In general, as we proceed from the equator towards the poles, rainfall goes on decreasing steadily. The coastal areas of the world receive greater amounts of rainfall than the interior of the continents. The rainfall is more over the oceans than on the landmasses of the world because of being great sources of water. Between the latitudes 35° and 40° N and S of the equator, the rain is heavier on the eastern coasts and goes on decreasing towards the west. But, between 45° and 65° N and S of the equator, due to the westerlies, the rainfall is first received on the western margins of the continents and it goes on decreasing towards the east. Wherever mountains run parallel to the coast, the rain is greater on the coastal plain, on the windward side and it decreases towards the leeward side.
On the basis of the total amount of annual precipitation, major precipitation regimes of the world are identified as follows.

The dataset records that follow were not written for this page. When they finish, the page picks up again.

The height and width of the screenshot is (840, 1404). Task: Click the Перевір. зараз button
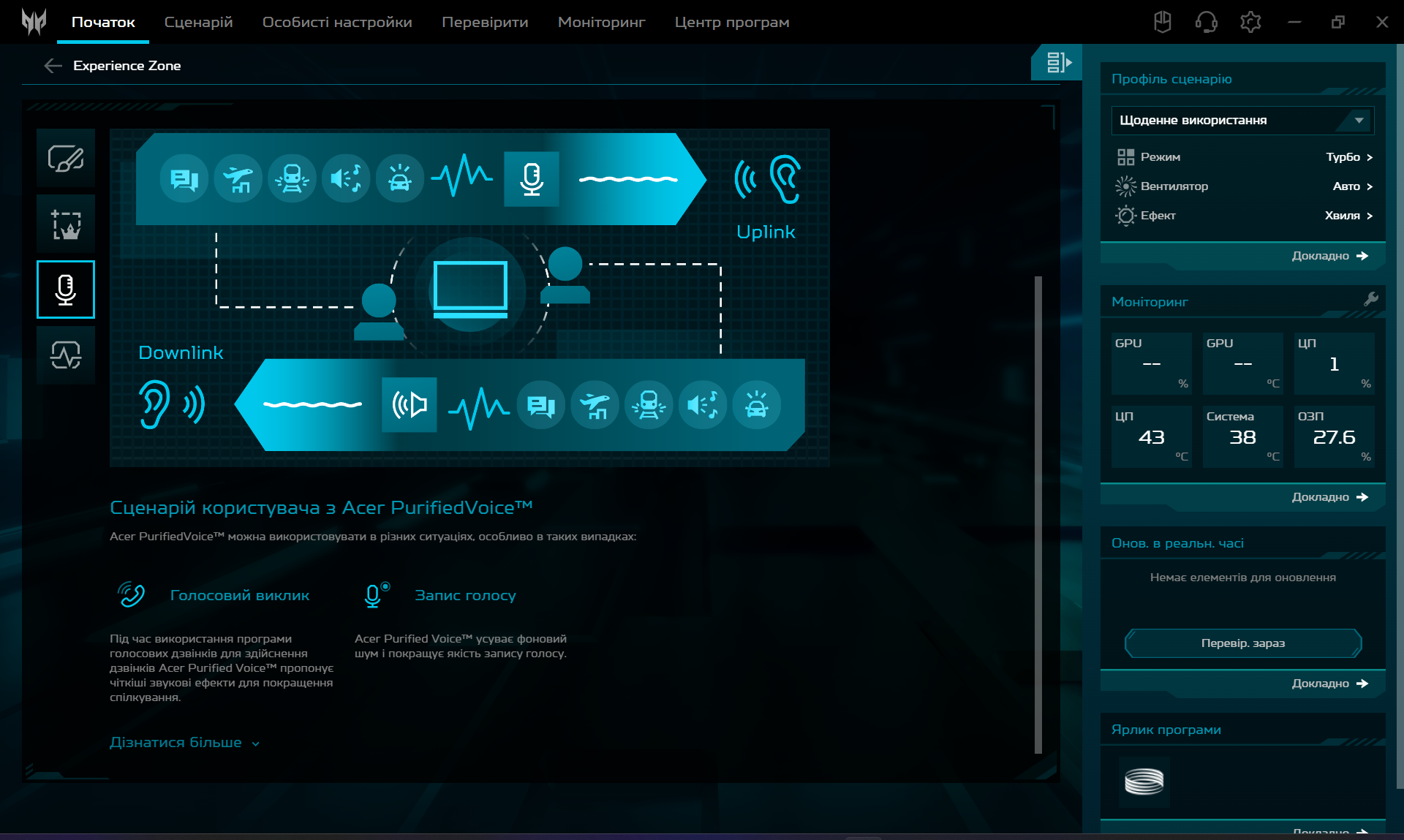[x=1242, y=643]
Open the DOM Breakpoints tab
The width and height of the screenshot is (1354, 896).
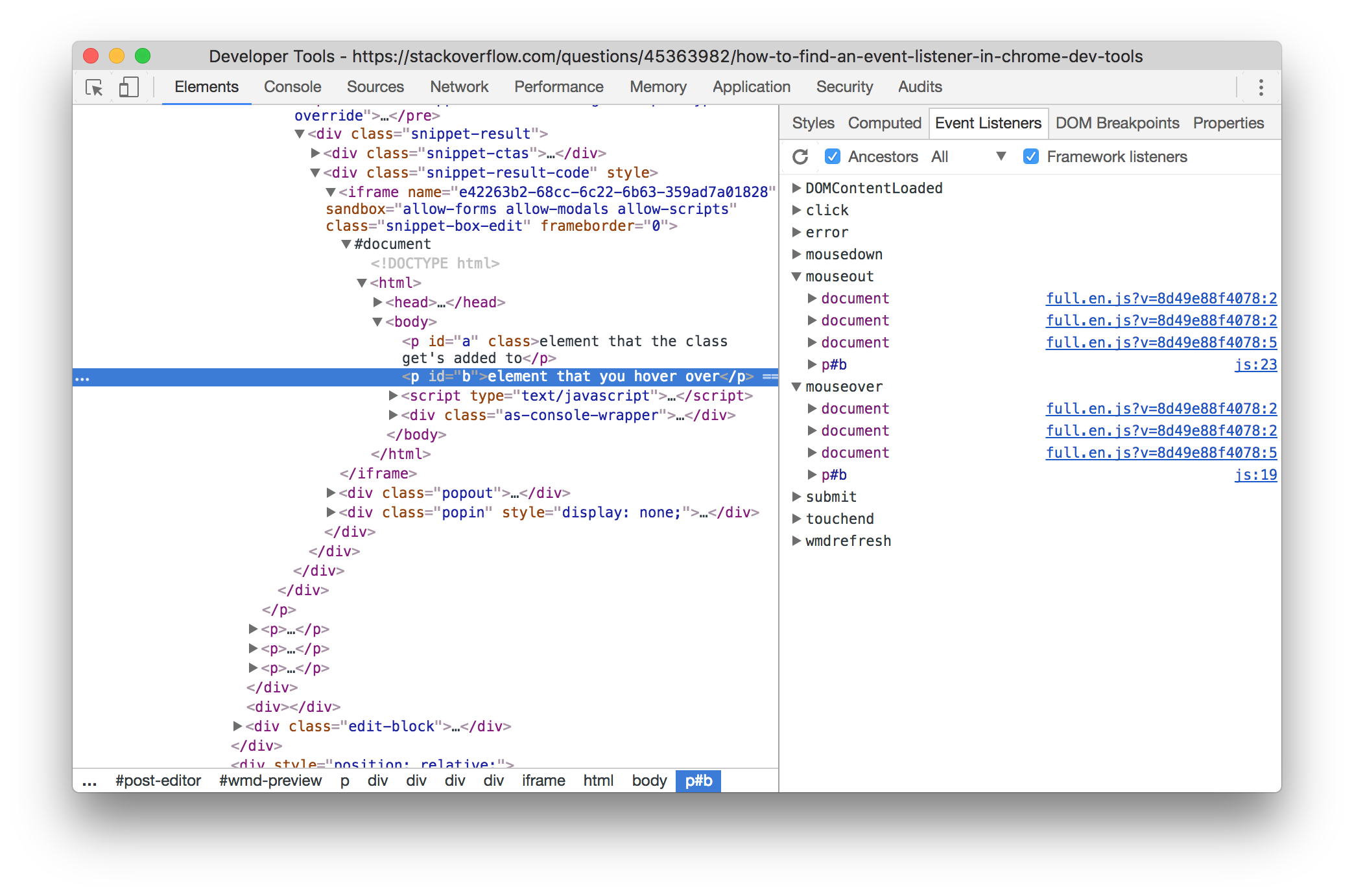1117,123
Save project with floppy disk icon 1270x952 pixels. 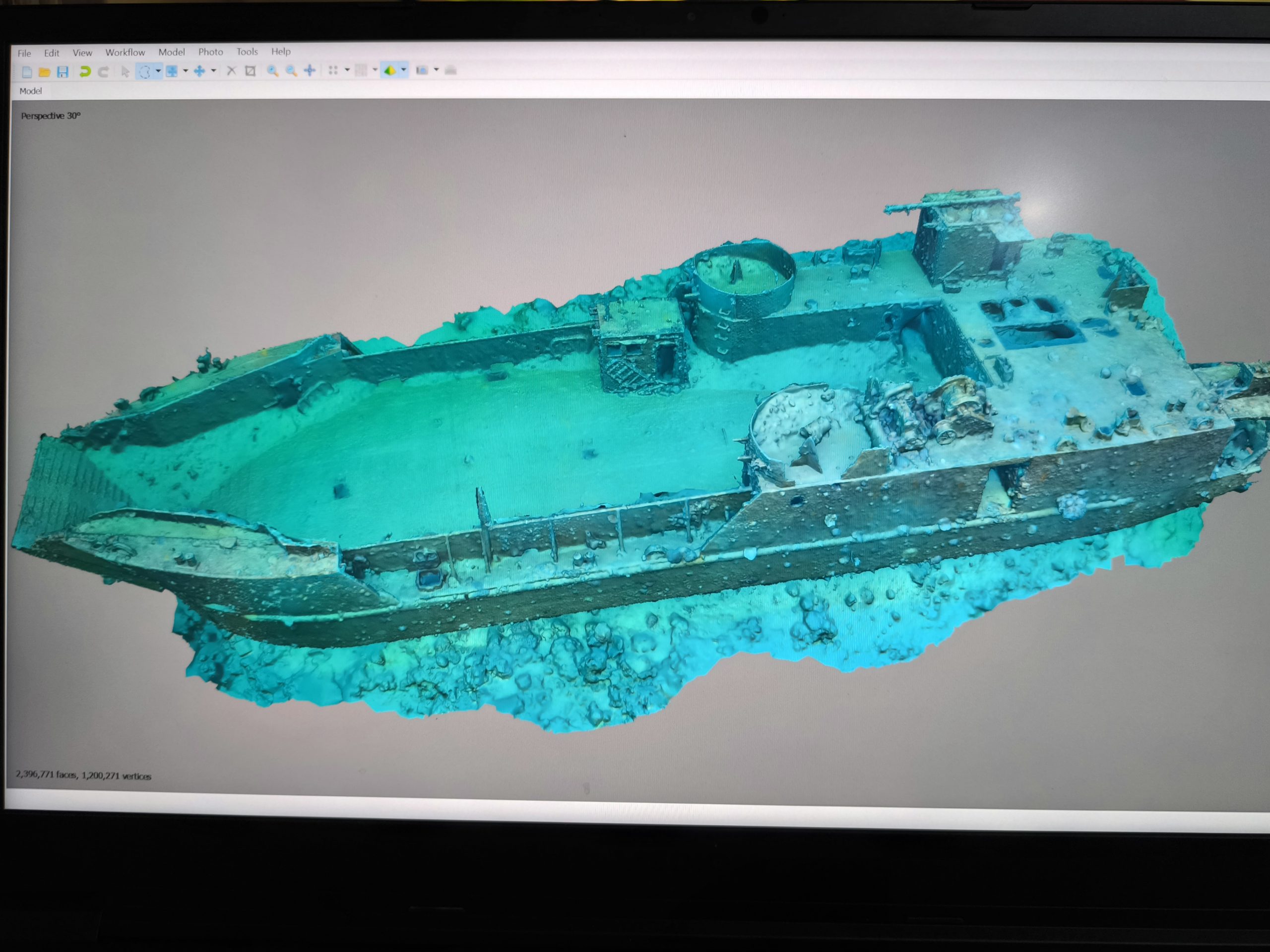click(x=63, y=72)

The equatorial belt, the windward slopes of the mountains along the western coasts in the cool temperate zone and the coastal areas of the monsoon land receive heavy rainfall of over 200 cm per annum. Interior continental areas receive moderate rainfall varying from 100 – 200 cm per annum. The coastal areas of the continents receive the moderate amount of rainfall. The central parts of the tropical land and the eastern and interior parts of the temperate lands receive rainfall varying between 50 -100 cm per annum. Areas lying in the rain shadow zone of the interior of the continents and high latitudes receive very low rainfall-less than 50 cm per annum. Seasonal distribution of rainfall provides an important aspect to judge its effectiveness. In some regions, rainfall is distributed evenly throughout the year such as in the equatorial belt and in the western parts of cool temperate regions.